Ja’far bin Abi Thalib Radhiyallahu’anhu, Gugur Memegang Panji Islam

Para Sahabat | SangMurid, Jul 04 2024

Wajahnya mirip Rasulullah, keberaniannya menjadi inspirasi sahabat lainnya. Dengan dua tangan terpotong, ia tetap tegar memegang panji dalam perang mu’tah. Dialah Ja’far bin Abi Thalib radhiyallahu’anhu.

 

Ja’far ra merupakan keturunan Abdi Manaf. Ia saudara kandung Amirul Mukminin Ali bin Abi Thalib ra. Dialah Sayyidul Asy-Syuhada, pemimpin para mujahidin, Abu Abdillah anak paman Rasulullah bin Abdul Mutthalib bin Hasim bin Abdi Manaf Al-Quraisy.
 


Ja’far Radhiyallahu’anhu dikenal sebagai sosok yang lembut, penuh kasih sayang dan rendah hati. Namun dibalik kelembutannya ia juga dikenal sangat pemberani, tidak mengenal rasa takut. Tak heran jika ia diberi gelar sebagai orang yang memiliki dua sayap di surga dan bapak bagi si miskin.

 

Ja’far ra masuk Islam lewat perantara Abu Bakar Ash-Shiddiq radhiyallahu’anhu, tepatnya sebelum Rasulullah masuk ke rumah Al Arqam radhiyallahu’anhu. Ketika orang Quraisy mendengar berita tentang masuk Islamnya, mulailah mereka membuat makar dan gangguan-gangguan dalam rangka melemahkan iman kaum muslimin. Mereka tidak ingin melihat kaum muslimin bisa tenang beribadah.

 

Tatkala Rasulullah memberi izin untuk hijrah ke Habasyah, tanpa pikir panjang ia bersama istrinya ikut serta dalam rombongan tersebut. Sungguh hal ini sangat berat bagi Ja’far ra, karena harus meninggalkan tempat kelahirannya yang ia cintai. Biar pun demikian, berangkatlah rombongan itu yang terdiri dari 83 laki-laki dan 19 wanita menuju Habasyah.

**Tugas yang Dikerjakan**
(1) Menurut teks tentang Ja’far bin Abi Thalib, melalui perantaraan siapa ia masuk Islam?
(2) Salin secara persis bagian teks tentang Ja’far bin Abi Thalib, mulai dari "Ja’far Radhiyallahu’anhu dikenal" dan berakhir pada "bisa tenang beribadah.".

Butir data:
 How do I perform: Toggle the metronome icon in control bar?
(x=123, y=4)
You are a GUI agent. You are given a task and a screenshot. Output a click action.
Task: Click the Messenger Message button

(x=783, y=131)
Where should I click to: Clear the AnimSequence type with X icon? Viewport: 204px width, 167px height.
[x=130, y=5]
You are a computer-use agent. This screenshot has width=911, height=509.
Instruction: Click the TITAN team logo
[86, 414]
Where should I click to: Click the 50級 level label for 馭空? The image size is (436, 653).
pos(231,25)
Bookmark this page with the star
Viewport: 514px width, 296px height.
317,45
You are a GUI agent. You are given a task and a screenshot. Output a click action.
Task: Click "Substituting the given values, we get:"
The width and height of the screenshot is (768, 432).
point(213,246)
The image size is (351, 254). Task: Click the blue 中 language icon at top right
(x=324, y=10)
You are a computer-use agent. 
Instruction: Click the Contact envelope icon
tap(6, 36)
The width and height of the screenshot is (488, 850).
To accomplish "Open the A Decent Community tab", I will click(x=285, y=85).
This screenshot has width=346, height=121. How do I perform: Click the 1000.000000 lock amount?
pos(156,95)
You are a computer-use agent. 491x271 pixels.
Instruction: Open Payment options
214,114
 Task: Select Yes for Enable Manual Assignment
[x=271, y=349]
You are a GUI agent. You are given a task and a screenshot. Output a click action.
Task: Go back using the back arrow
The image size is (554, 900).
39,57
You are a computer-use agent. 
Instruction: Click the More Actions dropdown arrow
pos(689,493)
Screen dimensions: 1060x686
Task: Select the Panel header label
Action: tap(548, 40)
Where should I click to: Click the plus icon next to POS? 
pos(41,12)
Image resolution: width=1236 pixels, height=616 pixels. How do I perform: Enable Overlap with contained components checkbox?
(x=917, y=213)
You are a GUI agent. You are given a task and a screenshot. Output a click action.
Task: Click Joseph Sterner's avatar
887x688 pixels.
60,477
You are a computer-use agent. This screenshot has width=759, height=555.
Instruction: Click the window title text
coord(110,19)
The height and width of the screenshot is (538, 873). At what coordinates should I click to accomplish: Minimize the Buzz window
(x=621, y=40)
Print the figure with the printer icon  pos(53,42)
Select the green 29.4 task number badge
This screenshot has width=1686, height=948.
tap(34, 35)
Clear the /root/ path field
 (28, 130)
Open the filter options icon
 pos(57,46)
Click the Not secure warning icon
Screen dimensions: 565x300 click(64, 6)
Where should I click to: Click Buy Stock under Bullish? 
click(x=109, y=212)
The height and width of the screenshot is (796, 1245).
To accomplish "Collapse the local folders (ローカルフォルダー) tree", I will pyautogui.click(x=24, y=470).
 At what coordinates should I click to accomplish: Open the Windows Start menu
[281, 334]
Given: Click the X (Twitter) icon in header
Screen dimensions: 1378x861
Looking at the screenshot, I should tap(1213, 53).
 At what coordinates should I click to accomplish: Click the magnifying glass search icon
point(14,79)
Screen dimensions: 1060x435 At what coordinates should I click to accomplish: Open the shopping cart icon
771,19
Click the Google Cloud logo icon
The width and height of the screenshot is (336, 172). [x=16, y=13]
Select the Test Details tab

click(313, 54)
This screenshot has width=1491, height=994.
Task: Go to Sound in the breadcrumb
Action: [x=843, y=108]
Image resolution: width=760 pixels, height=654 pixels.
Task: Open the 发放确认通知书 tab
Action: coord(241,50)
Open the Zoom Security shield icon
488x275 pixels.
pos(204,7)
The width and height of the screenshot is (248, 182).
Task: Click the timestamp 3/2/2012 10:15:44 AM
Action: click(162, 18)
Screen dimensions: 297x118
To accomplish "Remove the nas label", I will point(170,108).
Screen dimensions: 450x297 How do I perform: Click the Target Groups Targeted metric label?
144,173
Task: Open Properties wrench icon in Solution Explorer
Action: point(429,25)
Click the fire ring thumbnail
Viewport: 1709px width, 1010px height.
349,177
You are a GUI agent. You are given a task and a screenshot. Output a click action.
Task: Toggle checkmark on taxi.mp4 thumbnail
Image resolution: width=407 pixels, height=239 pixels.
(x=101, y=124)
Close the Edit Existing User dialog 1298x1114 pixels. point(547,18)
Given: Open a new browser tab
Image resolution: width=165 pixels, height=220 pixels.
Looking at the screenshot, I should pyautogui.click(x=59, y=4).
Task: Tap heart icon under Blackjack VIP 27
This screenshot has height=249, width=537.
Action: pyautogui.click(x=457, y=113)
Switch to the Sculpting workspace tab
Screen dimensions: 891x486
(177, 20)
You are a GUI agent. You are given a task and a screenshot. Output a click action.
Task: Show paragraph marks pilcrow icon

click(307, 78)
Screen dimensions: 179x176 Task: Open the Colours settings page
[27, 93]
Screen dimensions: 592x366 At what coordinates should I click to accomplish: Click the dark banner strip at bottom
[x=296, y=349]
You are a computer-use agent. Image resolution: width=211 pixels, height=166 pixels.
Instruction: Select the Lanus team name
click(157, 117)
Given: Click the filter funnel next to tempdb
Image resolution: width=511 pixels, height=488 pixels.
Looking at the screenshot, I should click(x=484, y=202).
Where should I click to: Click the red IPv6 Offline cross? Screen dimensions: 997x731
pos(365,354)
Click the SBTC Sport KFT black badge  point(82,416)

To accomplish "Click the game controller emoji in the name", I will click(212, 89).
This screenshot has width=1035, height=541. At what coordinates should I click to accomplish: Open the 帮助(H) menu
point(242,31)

**Kunci Jawaban**
(1) Abu Bakar Ash-Shiddiq radhiyallahu’anhu.

(2)
Ja’far Radhiyallahu’anhu dikenal sebagai sosok yang lembut, penuh kasih sayang dan rendah hati. Namun dibalik kelembutannya ia juga dikenal sangat pemberani, tidak mengenal rasa takut. Tak heran jika ia diberi gelar sebagai orang yang memiliki dua sayap di surga dan bapak bagi si miskin.

 

Ja’far ra masuk Islam lewat perantara Abu Bakar Ash-Shiddiq radhiyallahu’anhu, tepatnya sebelum Rasulullah masuk ke rumah Al Arqam radhiyallahu’anhu. Ketika orang Quraisy mendengar berita tentang masuk Islamnya, mulailah mereka membuat makar dan gangguan-gangguan dalam rangka melemahkan iman kaum muslimin. Mereka tidak ingin melihat kaum muslimin bisa tenang beribadah.